Die Bauarbeiten starten im Frühjahr 2025 mit Felsarbeiten, Verankerungen und ersten Fundamentarbeiten an der Zwischenstütze, ohne den regulären Bahnbetrieb zu beeinträchtigen. Erst im Sommer 2026 wird der Betrieb für einige Monate unterbrochen, um die Hauptbauarbeiten durchzuführen. Ziel ist es, die neue Bahn im Spätherbst 2026 in Betrieb zu nehmen. Die feierliche Eröffnung ist für das Frühjahr 2027 geplant.

«Es ist uns wichtig, dass möglichst alle Mitarbeiter ihre Arbeitsplätze behalten können.»

Während der Bauphase werden alternative Angebote auf der Schwägalp geschaffen, um weiterhin Besucher anzuziehen. Dies ist auch eine Massnahme zur Sicherung der Arbeitsplätze der rund 220 Mitarbeiter.

Geschäftsführer Jakob Gülünay betont: «Es ist uns wichtig, dass möglichst alle Mitarbeiter ihre Arbeitsplätze behalten können. Wir sind überzeugt, dass wir für alle eine gute Lösung finden, um das Jahr 2027 mit der ganzen Säntis-Familie starten zu können.»

Ein Projekt für die Zukunft

Mit der neuen Schwebebahn setzt die Säntis-Schwebebahn AG auf moderne Technologie, grössere Stabilität und höheren Komfort. Dieses zukunftsweisende Projekt stärkt nicht nur den Tourismus in der Region, sondern sichert auch langfristig Arbeitsplätze und die wirtschaftliche Bedeutung des Säntis als Ausflugsziel.
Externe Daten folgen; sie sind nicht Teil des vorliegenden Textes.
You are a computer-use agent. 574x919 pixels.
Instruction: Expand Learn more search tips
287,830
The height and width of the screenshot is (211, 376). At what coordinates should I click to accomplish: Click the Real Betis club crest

Die Bahn wird nicht nur sicherer und komfortabler, sondern auch besser in die alpine Landschaft integriert.

«Die Säntis-Schwebebahn ist eine Institution und ein wichtiger Bestandteil der Region. Mit diesem Projekt stellen wir sicher, dass sie es auch in Zukunft bleibt.», fasst Verwaltungsratspräsident Michael Auer zusammen.